The volume data suggests there is still a lot of freight available around the port cities, while there is much less activity further inland. The traditional peak of inbound containers occurs in August and September for many of the larger ports like New York and Los Angeles, although the growth of import volumes makes this difficult to discern. It is unclear what impact the tariffs and recent pull-forward will have on seasonal inbound container volumes.

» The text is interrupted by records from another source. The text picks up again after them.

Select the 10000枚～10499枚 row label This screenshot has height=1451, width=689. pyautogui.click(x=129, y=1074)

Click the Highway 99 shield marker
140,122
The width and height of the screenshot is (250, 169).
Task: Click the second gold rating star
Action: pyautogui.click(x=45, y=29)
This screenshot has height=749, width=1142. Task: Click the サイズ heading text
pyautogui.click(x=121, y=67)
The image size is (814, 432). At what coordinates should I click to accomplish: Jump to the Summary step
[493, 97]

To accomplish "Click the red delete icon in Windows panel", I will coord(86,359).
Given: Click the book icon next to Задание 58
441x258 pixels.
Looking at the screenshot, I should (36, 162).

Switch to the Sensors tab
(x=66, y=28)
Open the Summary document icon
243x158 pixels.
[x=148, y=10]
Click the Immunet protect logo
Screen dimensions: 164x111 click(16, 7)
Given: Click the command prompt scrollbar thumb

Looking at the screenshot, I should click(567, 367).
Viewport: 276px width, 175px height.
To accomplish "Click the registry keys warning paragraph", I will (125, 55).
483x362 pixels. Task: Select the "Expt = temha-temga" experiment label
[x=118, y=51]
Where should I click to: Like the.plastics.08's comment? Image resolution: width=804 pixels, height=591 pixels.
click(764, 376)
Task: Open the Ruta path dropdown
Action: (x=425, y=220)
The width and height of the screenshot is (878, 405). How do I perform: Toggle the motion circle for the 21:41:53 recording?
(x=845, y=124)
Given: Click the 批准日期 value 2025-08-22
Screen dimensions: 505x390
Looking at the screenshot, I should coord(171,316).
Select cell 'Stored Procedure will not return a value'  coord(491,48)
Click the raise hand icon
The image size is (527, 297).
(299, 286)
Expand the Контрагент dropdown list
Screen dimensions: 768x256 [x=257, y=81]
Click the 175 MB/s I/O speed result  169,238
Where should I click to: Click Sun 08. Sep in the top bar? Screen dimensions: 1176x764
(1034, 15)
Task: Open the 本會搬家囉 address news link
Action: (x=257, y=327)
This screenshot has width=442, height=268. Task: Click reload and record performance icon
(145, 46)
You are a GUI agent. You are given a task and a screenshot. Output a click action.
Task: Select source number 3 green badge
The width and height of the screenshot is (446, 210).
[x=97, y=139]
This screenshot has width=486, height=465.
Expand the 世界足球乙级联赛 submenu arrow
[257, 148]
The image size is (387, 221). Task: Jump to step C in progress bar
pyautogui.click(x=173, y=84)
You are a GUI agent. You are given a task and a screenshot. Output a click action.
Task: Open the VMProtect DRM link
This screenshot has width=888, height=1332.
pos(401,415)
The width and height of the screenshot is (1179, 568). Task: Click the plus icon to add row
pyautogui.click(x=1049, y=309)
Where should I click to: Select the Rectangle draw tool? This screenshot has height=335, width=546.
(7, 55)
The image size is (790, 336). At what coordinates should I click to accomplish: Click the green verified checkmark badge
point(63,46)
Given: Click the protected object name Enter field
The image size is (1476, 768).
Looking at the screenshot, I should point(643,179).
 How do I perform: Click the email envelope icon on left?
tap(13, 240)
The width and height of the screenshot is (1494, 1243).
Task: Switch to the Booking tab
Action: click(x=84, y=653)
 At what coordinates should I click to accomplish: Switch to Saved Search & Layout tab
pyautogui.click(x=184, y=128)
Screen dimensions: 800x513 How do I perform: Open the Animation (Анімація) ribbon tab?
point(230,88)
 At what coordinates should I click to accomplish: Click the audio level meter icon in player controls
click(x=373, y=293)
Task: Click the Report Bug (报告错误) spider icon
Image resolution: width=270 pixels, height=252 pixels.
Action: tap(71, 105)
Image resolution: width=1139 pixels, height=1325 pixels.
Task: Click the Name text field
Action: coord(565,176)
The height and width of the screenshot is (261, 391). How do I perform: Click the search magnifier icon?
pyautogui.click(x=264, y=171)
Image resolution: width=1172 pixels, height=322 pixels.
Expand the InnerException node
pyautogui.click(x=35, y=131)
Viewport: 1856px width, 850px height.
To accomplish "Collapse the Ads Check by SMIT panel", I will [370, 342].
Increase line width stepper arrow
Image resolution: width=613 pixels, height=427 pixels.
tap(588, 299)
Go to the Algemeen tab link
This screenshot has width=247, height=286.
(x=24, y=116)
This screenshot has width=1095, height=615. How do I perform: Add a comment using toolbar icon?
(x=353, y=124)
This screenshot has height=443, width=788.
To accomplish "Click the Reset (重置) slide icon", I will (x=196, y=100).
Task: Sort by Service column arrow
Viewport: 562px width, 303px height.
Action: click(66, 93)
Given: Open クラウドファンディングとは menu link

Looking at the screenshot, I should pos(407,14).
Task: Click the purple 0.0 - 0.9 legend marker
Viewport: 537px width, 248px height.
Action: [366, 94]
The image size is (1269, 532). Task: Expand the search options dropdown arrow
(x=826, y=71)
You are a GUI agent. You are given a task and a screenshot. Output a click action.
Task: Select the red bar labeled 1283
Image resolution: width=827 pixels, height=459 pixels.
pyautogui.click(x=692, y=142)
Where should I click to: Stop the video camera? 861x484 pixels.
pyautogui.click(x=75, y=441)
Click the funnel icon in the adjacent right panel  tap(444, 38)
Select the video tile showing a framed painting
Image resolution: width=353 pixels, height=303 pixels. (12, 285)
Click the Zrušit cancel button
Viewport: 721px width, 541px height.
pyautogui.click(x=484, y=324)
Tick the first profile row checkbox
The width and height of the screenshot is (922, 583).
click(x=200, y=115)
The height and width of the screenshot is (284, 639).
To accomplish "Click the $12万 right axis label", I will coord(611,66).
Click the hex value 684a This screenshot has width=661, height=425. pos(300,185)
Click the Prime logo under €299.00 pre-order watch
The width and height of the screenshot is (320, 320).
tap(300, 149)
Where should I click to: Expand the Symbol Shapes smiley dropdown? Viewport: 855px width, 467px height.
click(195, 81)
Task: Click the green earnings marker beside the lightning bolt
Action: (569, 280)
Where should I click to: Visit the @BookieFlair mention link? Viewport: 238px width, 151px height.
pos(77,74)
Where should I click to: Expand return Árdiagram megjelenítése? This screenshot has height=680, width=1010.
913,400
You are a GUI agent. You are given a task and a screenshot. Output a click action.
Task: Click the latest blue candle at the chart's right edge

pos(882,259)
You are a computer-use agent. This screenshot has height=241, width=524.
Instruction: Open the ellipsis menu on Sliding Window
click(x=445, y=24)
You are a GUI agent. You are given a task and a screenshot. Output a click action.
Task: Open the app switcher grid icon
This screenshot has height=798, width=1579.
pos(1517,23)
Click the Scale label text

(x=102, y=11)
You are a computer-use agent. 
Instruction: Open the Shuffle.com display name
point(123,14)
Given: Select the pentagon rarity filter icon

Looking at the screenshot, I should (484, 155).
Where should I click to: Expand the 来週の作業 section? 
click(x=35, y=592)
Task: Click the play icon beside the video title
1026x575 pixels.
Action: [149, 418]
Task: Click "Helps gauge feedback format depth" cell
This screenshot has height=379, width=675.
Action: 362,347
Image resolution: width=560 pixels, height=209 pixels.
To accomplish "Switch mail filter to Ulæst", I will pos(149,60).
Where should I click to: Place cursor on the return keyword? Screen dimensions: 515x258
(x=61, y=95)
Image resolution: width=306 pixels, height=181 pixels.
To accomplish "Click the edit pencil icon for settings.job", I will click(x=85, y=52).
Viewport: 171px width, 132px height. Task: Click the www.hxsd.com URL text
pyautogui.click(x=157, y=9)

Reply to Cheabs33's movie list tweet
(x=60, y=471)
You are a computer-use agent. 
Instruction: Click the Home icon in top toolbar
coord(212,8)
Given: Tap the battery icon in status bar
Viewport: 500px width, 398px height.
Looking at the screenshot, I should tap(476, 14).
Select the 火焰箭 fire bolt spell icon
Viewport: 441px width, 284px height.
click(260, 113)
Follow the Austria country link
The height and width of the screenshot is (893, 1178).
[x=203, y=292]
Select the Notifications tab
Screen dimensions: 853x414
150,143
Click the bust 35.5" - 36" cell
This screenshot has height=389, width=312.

Looking at the Freightos Baltic Exchange Index for China to North American West Coast (FBX.CNAW), which measures the daily spot rate for 40-foot containers moving in the trans-Pacific lanes, the monthly rate increase has been stickier in June versus May. Maritime shipping rates fell 21% from the early May rate increase, indicating significant weakness in demand from China to North America throughout the month. This is also reflected in the tender volume data for the Los Angeles market (OTVI.LAX) where volumes fell dramatically a few days after the tariffs went into place. Maritime rates have only fallen 6% from early June levels in the same lane, an indication that the volumes are better than May in relation to expectation.
July is typically slower than June due to the impact of the 4th of July holiday, so volumes are expected to slide next week, while capacity becomes more limited for all modes due to driver availability.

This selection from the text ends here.